Ask me no questions and you will be told no lies. If you still want to know how this adaptation of Dickens’ Great Expectations is, well, you asked for it.
Fitoor spares nothing, and no one, as it annihilates anything and everything that was beautiful and sacred in the source novel and the milieu this adaptation is set in. For the most part, this massacre is orchestrated by a disastrously miscast Katrina Kaif while some part of the blame should deservedly reach the doors of Aditya Roy Kapoor and Tabu (yes, the lady can misfire too).
Noor is a young boy who loses his sister to a bomb in Srinagar. He grows up to be a painter, gifted one on the cusp of eternal fame types, who is sent to Delhi by an undisclosed benefactor where he becomes an over night sensation and an example to how free and happy Kashmir and its people are in India. It is here that he meets his childhood crush and one true love Firdaus, Katrina, who now reciprocates his feelings. The Havisham of the tale, Tabu both prevents and goads Noor to fall for Firdaus in what is written to be a devastating affair.

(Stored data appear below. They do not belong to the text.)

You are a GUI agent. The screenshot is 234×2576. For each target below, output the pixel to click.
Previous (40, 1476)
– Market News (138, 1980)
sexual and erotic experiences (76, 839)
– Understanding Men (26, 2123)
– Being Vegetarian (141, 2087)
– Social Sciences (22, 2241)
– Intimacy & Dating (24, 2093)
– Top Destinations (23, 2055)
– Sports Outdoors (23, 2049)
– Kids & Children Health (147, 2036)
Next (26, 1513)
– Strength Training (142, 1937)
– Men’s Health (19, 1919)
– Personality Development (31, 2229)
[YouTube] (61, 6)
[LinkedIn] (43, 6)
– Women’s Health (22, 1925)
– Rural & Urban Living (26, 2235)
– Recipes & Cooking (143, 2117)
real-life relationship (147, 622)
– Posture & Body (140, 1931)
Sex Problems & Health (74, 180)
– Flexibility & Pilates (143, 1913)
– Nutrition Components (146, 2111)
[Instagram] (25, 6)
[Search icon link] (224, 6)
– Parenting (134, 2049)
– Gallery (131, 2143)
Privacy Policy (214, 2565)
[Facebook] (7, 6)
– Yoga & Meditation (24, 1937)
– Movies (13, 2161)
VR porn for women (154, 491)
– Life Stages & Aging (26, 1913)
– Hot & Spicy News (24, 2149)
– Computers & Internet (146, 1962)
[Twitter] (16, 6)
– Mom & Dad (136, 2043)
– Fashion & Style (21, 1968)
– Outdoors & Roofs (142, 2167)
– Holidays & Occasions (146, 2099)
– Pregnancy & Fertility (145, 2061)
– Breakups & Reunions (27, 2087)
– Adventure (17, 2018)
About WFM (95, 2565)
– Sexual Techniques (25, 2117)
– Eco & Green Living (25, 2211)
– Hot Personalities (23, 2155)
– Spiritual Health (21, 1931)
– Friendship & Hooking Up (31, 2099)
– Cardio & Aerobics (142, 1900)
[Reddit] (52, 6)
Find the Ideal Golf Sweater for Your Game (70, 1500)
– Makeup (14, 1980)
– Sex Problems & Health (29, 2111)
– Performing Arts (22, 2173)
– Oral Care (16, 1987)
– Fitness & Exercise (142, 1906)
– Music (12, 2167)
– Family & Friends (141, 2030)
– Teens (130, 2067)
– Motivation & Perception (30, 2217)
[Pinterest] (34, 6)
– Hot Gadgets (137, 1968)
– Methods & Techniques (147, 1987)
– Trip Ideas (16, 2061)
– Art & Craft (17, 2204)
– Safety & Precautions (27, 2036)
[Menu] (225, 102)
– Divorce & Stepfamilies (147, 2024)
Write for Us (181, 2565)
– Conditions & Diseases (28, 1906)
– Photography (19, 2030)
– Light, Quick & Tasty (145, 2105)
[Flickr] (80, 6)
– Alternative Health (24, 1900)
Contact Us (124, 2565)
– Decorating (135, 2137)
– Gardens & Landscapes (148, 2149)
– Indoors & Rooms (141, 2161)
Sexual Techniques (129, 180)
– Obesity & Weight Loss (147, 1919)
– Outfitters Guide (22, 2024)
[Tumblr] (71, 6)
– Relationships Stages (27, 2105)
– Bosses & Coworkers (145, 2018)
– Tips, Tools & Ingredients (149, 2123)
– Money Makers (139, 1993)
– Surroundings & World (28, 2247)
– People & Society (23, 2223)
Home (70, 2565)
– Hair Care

Devastating it indeed is, unfortunately for all the wrong reasons.
Abhishek Kapoor mounts the film exquisitely. We see Kashmir as a painting, every frame like a screen saver on the latest Mac. The opulence, the grandeur, the clothes, everything is picture perfect. The good things end with that sadly, for the lead pair of this intense love story is a case study in one note expression acting.
Katrina,red hair and porcelain beauty notwithstanding, just cannot portray a single expression on that blank face of hers. Pain, longing, aching for love, anger, everything is just one blank stare into oblivion for her. Coupled with the atrocious criminal diction, where a simple Noor goes to a Knor! Aditya Roy Kapoor matches Katrina note to note, being as wooden as a mannequin as he gets out of every piece of clothing he starts the scene with as if it were a cruse not to be able to handle fabric on his skin. Tabu is saddled with weirdly written parts, which she fumbles and struggles to make sense of. She is overly made up, overly decked, overly verbose and aloof. One yearns for the simplicity she brought to her part in Haider that would have suited this part a lot too. Ajay Devgn in a cameo is the only bearable act here.
What should have been an intense tale of love ends up being a never ending slog fest, even the lissom music in the OST gets replaced by OTT background score killing whatever little joy there was in this enterprise.
It is not that tough to make a film sometimes one wonders. The first step should be to find actors,who can act, not hero and heroine. This basic flaw costs Fitoor any hope of redemption. Stay clear.